*Entrées:*

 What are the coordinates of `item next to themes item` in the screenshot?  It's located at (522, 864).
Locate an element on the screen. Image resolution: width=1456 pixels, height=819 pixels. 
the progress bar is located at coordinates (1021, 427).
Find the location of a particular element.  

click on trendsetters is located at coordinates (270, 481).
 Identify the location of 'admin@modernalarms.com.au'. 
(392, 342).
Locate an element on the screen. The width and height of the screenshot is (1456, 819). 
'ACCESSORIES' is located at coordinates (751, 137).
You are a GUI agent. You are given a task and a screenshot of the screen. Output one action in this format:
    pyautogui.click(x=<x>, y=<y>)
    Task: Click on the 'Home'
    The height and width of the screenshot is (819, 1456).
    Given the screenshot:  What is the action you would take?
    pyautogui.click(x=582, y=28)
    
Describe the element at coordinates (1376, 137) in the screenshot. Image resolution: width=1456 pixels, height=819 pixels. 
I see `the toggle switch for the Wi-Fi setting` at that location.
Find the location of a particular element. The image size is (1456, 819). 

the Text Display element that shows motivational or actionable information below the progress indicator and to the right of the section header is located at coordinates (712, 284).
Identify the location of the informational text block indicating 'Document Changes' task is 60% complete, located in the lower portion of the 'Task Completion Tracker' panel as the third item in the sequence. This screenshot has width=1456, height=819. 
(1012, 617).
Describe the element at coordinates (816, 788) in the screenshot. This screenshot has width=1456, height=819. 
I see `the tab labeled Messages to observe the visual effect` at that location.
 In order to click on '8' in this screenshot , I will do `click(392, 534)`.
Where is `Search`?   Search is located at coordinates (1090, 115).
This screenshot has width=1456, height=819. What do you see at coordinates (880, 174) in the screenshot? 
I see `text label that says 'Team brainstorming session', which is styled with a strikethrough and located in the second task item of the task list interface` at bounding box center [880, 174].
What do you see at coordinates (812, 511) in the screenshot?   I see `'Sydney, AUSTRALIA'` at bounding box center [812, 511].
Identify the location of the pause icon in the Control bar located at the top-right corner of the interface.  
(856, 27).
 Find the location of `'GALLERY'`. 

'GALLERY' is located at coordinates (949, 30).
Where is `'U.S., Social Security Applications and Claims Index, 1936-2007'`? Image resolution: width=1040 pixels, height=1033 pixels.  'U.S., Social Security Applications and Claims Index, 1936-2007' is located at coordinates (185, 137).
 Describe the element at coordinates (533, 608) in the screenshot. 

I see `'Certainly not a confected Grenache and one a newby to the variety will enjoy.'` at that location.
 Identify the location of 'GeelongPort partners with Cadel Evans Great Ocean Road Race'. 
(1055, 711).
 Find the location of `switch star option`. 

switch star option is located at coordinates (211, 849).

*Défi:*
Recopiez à l'identique la partie des entrées qui s'ouvre sur la ligne contenant « coordinates (1090, 115). » et se termine par la ligne contenant « coordinates (185, 137). », ces deux lignes comprises.

*Solution proposée:*
Where is `Search`?   Search is located at coordinates (1090, 115).
This screenshot has width=1456, height=819. What do you see at coordinates (880, 174) in the screenshot? 
I see `text label that says 'Team brainstorming session', which is styled with a strikethrough and located in the second task item of the task list interface` at bounding box center [880, 174].
What do you see at coordinates (812, 511) in the screenshot?   I see `'Sydney, AUSTRALIA'` at bounding box center [812, 511].
Identify the location of the pause icon in the Control bar located at the top-right corner of the interface.  
(856, 27).
 Find the location of `'GALLERY'`. 

'GALLERY' is located at coordinates (949, 30).
Where is `'U.S., Social Security Applications and Claims Index, 1936-2007'`? Image resolution: width=1040 pixels, height=1033 pixels.  'U.S., Social Security Applications and Claims Index, 1936-2007' is located at coordinates (185, 137).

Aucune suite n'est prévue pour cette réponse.